Memory cells in one column are serially connected to constitute a NAND cell string. A first selection transistor is disposed between one end of the NAND cell string and a bitline, and a second selection transistor is disposed between the other end of the NAND cell string and a common source line.
In a data write operation, when data “0” is written while turning on the first selection transistor and turning off the second selection transistor, a voltage of 0 volt is supplied to a bitline. On the other hand, when data “1” is written (e.g., an erase state is maintained), a power supply voltage VCC is supplied to the bitline.
Additionally, a program voltage Vpgm (e.g., 18 volts) is supplied to a wordline WL of a selected memory cell, and a program inhibit voltage Vpass (e.g., 9 volts) is supplied to a wordline WL of an unselected memory cell.
Thus, in a memory cell into which the data “0” is to be written, a voltage is applied between a channel and a control gate to introduce electrons into the floating gate from the channel and a threshold voltage of the memory cell shifts in a positive direction, for example, from a negative voltage to a positive voltage.
On the other hand, in a memory cell into which the data “1” is to be written, a relatively lower voltage is applied between the channel and the control gate to suppress introduction of electrons into the floating gate and the threshold voltage of the memory cell is maintained, for example, in a negative voltage state.
As described above, a NAND-type EEPROM relies on tunnel current to write data. Further, even though write times of all the memory cells are equal to each other, and data write speeds can vary based on the number of memory cells being written.
Ideally, the threshold voltage of a programmed memory cell (e.g., a “0” memory cell) is properly between 0 volt and a predetermined voltage (e.g., 5 volts). In practice, however, the threshold voltage of one or more memory cells may exceed the predetermined voltage. These memory cells are referred to below as over-programmed memory cells.
In a NAND-type EEPROM, during a data read operation, a memory cell becomes an ON-cell by applying the predetermined voltage (hereinafter referred to “read voltage Vread”) to a wordline WL of an unselected memory cell. However, when a threshold voltage of an over-programmed memory cell is higher than the predetermined voltage, the memory cell is maintained at an OFF-cell state. Accordingly, since a current path of a NAND cell string is blocked by the memory cell, data of all memory cells included in a NAND cell string connected in series to the memory cell cannot be read.
For this reason, there have been proposed methods of configuring data writing from the same cycle as a data setting operation for a data write operation, a write verify operation, and a rewrite operation. In a memory cell whose threshold voltage sufficiently rises due to the write verify operation, rewrite data (data “1”) is set to a data latch of a page buffer such that data “0” is not written in the next cycle.
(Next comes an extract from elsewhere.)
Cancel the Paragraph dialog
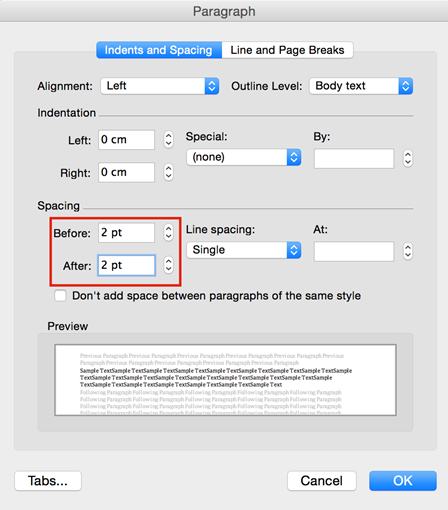This screenshot has height=510, width=448. (x=322, y=481)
However, in a one-time data write operation (following a first or second data write operation), there may be a case where a threshold voltage of a selected memory cell rises to exceed the predetermined voltage. In this case, in a verify operation, it is determined that data “0” is properly written into the selected memory cell, even though the memory cell may have a threshold voltage which exceeds the afore-mentioned predetermined voltage (i.e, an over-programmed memory cell”). When there is an over-programmed memory cell at a NAND cell string, data of another memory cell connected in series to the over-program memory cell cannot be read, as described above.